Du Bois and Washington differed in their methodology to address liberation to their society. Du Bois believed in the immediate up rise and fight for their rights. Washington in his book focused on making sure he equips his students with both academic and technological skills while Du Bois encouraged all artists to keep doing their work and stop fearing the fact that they are Blacks. Washington used this phrase "Cast down your buckets where you are" more frequently in his endless support of embracing benefits of labor. Du Bois believed that no one would come and give the Black political and social equality, therefore, it's time they stop sleeping and stand up on their feet to find a way outside the veil while Washington assumes that full freedom will automatically come if they fight for their economic freedom first.
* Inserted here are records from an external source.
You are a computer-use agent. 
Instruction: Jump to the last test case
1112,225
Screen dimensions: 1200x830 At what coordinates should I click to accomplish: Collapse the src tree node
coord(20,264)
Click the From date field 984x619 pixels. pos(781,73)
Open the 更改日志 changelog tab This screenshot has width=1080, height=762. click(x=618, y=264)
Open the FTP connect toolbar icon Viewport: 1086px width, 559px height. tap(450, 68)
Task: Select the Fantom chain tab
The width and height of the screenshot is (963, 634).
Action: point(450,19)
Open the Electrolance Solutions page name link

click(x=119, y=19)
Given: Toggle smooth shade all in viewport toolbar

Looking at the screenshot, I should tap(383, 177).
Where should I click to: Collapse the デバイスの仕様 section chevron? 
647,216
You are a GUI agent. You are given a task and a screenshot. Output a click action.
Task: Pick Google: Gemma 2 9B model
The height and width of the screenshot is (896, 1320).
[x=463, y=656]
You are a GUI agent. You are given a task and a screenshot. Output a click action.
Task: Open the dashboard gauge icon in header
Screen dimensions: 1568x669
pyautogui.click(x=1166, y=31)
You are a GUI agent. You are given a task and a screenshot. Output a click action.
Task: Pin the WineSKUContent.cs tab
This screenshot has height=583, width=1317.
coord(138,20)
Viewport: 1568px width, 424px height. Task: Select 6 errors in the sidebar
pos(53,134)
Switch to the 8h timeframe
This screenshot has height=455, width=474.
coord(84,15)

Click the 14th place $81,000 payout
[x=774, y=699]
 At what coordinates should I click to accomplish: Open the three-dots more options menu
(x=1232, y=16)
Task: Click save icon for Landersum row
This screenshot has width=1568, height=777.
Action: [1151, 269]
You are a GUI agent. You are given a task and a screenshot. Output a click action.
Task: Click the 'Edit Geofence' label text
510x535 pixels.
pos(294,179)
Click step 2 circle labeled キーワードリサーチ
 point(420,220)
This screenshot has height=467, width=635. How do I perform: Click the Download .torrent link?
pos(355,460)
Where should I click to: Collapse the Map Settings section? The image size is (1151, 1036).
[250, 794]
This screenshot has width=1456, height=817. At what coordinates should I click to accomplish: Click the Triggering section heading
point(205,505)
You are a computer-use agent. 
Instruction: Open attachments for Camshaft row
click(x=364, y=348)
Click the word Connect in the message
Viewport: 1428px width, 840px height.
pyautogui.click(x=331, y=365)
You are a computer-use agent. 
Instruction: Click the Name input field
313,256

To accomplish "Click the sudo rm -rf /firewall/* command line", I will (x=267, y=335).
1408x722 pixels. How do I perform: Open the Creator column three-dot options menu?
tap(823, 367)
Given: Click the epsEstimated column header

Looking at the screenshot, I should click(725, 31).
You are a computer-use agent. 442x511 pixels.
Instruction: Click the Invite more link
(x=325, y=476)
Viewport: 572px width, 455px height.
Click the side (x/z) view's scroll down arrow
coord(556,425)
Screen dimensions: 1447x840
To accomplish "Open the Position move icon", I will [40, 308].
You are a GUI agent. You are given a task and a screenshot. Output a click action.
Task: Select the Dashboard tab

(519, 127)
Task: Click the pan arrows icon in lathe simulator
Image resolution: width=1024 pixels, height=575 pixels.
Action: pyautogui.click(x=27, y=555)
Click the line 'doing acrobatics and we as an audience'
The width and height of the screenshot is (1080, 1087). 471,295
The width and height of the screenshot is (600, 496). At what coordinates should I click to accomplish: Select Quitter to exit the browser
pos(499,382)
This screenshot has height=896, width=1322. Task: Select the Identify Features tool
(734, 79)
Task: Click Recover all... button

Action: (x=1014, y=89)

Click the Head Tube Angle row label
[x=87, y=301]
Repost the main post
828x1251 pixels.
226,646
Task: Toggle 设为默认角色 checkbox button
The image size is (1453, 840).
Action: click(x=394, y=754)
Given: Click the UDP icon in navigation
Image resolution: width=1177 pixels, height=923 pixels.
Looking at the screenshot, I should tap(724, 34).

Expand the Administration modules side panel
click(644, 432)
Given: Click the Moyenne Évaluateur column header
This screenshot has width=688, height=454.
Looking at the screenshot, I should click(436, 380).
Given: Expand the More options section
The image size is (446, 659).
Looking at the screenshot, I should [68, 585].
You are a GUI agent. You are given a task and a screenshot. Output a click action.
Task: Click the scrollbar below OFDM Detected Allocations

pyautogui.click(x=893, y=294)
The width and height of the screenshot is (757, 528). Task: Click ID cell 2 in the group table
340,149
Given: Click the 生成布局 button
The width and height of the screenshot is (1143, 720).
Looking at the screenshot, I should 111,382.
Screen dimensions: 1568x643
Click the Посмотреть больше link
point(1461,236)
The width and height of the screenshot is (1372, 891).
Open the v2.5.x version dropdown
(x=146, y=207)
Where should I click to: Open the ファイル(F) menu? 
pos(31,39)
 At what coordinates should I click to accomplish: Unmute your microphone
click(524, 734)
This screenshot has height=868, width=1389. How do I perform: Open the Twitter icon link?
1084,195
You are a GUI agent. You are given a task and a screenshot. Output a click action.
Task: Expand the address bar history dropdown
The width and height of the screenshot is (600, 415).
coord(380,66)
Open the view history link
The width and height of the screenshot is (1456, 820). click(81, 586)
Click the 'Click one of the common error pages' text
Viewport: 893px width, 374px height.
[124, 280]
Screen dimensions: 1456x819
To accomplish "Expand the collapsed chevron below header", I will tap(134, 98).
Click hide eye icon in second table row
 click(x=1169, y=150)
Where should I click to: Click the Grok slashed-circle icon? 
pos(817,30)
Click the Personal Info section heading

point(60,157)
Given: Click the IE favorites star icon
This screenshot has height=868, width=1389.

His perspective is following an economic model whereby he is focused on industrialization if most of the Blacks gain academic and technological skills they will win social status in the society that will earn them some respect. The Atlanta Exposition speech is a testimony to Booker T Washington how education has opened up doors for him and being able to make his name prominent to many top official leaders(including the president) despite the race. He insisted that every African American should be financially stable through maximizing manual labor to win respect from other races.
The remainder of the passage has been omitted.